Dans ce nouveau paysage audiovisuel, les chaines et les maisons de production tentent de s’adapter.
S’adapter pour ne pas être zappé
«On regarde beaucoup ce qui se fait ailleurs, sur le Web, et c’est toujours du montage très rapide, beaucoup de graphismes, une présentation très informelle», remarque la directrice des coproductions et des acquisitions chez TFO, Marianne Lambert.
«On s’inspire de ce que les jeunes connaissent déjà. On sait que les ados aiment bien se filmer pour partager des mouvements de danse ou partager une opinion sur quelque chose», observe la productrice de Slalom, Fabienne L’Abbé, comme les vidéos sur Snapchat ou TikTok.
La maison de production ottavienne alimente d’ailleurs ses propres réseaux sociaux pour rester connectée avec son public, en montrant par exemple les coulisses de ses tournages.

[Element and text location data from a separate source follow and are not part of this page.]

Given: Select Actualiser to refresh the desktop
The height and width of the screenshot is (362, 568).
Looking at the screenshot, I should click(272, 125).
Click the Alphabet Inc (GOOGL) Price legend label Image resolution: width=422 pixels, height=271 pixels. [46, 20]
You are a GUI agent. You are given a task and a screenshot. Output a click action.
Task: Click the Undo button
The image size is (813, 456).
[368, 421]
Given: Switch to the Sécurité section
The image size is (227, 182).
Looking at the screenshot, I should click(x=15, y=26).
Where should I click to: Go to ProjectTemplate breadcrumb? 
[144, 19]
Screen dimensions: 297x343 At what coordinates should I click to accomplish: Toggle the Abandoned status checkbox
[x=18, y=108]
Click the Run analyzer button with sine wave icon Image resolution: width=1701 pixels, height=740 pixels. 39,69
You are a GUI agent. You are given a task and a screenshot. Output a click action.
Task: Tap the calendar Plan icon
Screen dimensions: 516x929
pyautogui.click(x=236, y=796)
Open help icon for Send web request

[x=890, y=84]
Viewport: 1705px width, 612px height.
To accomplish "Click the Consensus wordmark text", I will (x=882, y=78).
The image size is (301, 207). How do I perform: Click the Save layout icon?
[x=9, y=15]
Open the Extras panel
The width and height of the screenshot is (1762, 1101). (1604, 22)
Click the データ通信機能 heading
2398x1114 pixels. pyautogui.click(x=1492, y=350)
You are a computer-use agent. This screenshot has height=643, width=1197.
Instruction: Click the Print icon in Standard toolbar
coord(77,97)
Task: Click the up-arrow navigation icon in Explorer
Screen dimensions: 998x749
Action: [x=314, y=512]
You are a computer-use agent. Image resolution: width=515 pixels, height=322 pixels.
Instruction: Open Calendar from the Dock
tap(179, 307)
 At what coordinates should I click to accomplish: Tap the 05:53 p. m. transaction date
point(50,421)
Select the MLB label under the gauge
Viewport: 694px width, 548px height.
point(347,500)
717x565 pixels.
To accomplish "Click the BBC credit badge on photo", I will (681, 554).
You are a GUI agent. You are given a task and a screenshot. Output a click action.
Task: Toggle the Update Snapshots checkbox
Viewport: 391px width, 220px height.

«La chose la plus importante, c’est de passer du temps avec les jeunes, être curieux, qu’est-ce qui les intéresse, qu’est-ce qui les interpelle», poursuit la productrice.
Néanmoins, bien que pédagogiques, les émissions doivent rester divertissantes et visuellement attrayantes pour capter l’intérêt des jeunes, indique-t-elle, surtout quand ils grandissent et que le facteur «cool» devient important.
Stéphane Villeneuve, professeur au Département de didactique à l’Université de Québec à Montréal (UQÀM), estime que la télévision a un gros travail de markéting à faire pour attirer les jeunes, étant donné que la vie sociale de la nouvelle génération se passe maintenant essentiellement en ligne.
«Les réseaux sociaux tentent de nous rendre accros au contenu par l’utilisation de leur plateforme tandis que la télé n’a pas été construite pour ça. Les gens ne peuvent pas interagir avec l’écran de télé», constate le spécialiste.
Pour être plus compétitif, le médium devra peut-être intégrer des éléments interactifs, imagine-t-il, évoquant au passage l’intelligence artificielle.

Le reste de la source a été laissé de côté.